The initial design for Sherman’s new camping trailer was a masonite body standing six-feet wide by nine-feet long and no taller than the family’s car. On each side was a small window for ventilation and two more up front. Inside, Sherman placed cupboards, icebox, stove, built-in furniture and storage on either side of a narrow central aisle. By today’s standards, the trailer was small, boxy and unattractive, but it was solid and waterproof, and required no folding. Sherman had a carpenter build it for him for about $500 and the family took their new “Covered Wagon” (named by the children) camping the following summer of 1929. It had some problems—principally, it was too low inside—but the trailer aroused interest among many campers, some of whom offered to buy it from him. Sherman sensed an opportunity.
That fall, Sherman built two additional Covered Wagons. One was for a friend, but the other one he displayed at the Detroit Auto Show in January 1930. He set the price at $400, which was expensive, and although few people came by the display, Sherman reported that they were “fanatically interested.” By the end of the show, he had sold 118 units, the Covered Wagon Company was born, and the shape of an RV industry was set.
Over the next decade the company grew rapidly and to meet demand, trailers were built on an assembly line modeled on the auto industry.

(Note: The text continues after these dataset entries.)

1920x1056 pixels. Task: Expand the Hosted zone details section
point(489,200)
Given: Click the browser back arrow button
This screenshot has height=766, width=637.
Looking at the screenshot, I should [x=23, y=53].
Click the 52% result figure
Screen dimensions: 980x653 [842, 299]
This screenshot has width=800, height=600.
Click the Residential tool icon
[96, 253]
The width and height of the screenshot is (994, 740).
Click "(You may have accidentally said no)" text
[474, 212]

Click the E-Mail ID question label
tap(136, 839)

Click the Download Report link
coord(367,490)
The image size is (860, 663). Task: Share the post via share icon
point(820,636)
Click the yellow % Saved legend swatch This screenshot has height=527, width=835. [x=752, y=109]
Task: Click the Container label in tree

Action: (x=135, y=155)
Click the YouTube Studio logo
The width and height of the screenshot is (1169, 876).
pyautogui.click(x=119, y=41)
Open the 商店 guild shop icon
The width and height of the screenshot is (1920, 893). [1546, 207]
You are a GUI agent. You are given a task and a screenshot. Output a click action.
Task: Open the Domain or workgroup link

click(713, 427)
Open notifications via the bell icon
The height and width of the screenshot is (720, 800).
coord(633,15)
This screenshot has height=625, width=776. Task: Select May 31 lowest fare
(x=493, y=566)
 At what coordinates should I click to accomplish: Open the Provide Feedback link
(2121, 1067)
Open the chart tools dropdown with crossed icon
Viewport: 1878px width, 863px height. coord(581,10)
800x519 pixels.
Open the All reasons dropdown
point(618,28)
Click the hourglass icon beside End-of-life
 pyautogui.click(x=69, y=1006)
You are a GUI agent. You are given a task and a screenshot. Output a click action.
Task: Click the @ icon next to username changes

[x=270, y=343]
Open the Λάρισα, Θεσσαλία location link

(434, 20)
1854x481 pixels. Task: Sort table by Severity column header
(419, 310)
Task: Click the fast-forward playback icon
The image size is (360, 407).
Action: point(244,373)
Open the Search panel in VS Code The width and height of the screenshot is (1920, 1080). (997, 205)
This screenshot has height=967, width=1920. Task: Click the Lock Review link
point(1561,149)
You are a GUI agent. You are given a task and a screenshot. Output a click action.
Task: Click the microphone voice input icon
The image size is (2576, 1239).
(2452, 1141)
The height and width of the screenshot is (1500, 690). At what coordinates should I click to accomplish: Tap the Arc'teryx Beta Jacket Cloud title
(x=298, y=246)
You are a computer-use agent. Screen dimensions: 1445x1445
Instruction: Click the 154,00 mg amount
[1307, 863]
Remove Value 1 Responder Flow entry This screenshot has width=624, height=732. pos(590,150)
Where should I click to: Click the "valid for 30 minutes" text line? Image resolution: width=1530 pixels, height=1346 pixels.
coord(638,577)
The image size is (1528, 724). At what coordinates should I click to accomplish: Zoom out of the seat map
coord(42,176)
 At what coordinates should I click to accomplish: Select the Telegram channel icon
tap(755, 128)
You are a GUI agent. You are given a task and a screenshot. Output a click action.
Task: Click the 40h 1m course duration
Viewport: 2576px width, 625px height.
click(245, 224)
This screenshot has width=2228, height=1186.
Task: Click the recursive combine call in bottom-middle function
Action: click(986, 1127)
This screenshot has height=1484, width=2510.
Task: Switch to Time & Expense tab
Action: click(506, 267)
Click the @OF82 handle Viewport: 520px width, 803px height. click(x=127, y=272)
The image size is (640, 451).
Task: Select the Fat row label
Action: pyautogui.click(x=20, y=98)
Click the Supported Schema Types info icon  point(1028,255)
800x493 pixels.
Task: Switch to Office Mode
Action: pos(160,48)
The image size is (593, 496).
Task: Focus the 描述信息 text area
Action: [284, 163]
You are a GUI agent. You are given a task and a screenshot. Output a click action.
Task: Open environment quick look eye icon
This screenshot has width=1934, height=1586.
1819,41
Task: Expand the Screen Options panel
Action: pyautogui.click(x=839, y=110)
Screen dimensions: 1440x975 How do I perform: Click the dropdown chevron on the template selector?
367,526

In 1936, Covered Wagon was the largest trailer producer in an expanding American industry, selling approximately 6,000 units, with gross sales of $3 million. By the end of the 1930s, the solid-body industry was producing more than 20,000 units per year and tent trailers had more or less disappeared.
Arthur Sherman’s solid-body trailer quickly gained acceptance for two principal reasons. First, Sherman was in the right place, at the right time, with the right idea. Detroit was at the center of the Great Lakes states, which at that time contained the country’s greatest concentration of campers. Furthermore, southern Michigan was the hub of the automobile industry, so a wide range of parts and skills were available, especially once the Depression dampened demand for new automobiles. And, a solid-body trailer took another step along the path of modernization by providing a more convenient space that was usable at any time.
Today’s 34-foot Class A motorhome with multiple TVs, two bathrooms, and a king bed is a version of the Conklin’s “Gypsy Van” and fifth-wheel toy haulers with popouts are the descendants of Arthur Sherman’s “Covered Wagon,” and these, in turn, are modernized versions of Bachelder’s horse-and-wagon camping. Between 1915 and 1930, Americans’ desire to escape modern life’s pressures by traveling into nature intersected with their yearning to enjoy the comforts of modern life while there. This contradiction might have produced only frustration, but tinkering, creativity, and a love of autos instead gave us recreational vehicles.